En cette période de déconfinement, Benjamin Joinville, directeur de salle et sommelier à Solstice à Paris (Ve), nous envoie ce texte nommé « Salles vides, coeurs pleins », relatif aux opportunités qu’offrent la situation actuelle au développement des métiers de salle.
« Qu’elles sont tristes nos salles de restaurants dépourvues de clients, de fournisseurs assurant des livraisons parfois expresses (double file oblige) mais au combien nécessaires, de verres qui tintent et de gourmands qui saucent leurs assiettes en loucedé. Aux voix et rires mêlés de jadis, a succédé le vrombissement de l’aspirateur que l’on passe et repasse frénétiquement en attendant le jour désormais sacré de la réouverture.

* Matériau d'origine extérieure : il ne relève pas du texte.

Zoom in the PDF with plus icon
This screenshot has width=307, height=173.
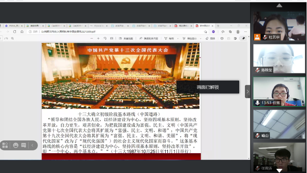coord(98,38)
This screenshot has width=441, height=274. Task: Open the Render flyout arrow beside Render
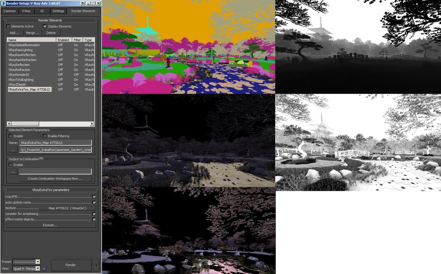[95, 265]
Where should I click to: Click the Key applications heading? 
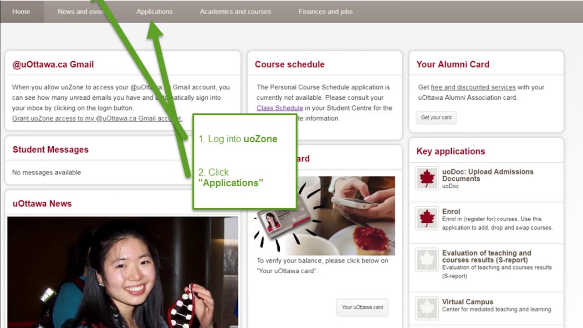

Ce jour viendra, nous prendrons des réservations et recevrons des clients, sûrement pas tous, et avec des contraintes économiques et sanitaires, mais nous serons présents dans nos salles, cuisines, comptoirs et offices. Nous serons présents et avides d’offrir ce qui devient un luxe en ces temps anxiogènes ; le réconfort. Celui qui intervient lorsque l’on pénètre dans un établissement où règne l’harmonie, la convivialité et ou l’on s’installe en dégustant des yeux l’assiette du voisin de table. Cette page blanche doit nous permettre de réécrire les codes d’une profession parfois engoncéedans des us et coutumes obsolètes, des gestes que l’on répète machinalement , des formules au format prêt-a-réciter que nous devons corriger en mettant au centre de nos préoccupations les valeurs essentielles de la table que sont la convivialité, le partage , et la jouissance.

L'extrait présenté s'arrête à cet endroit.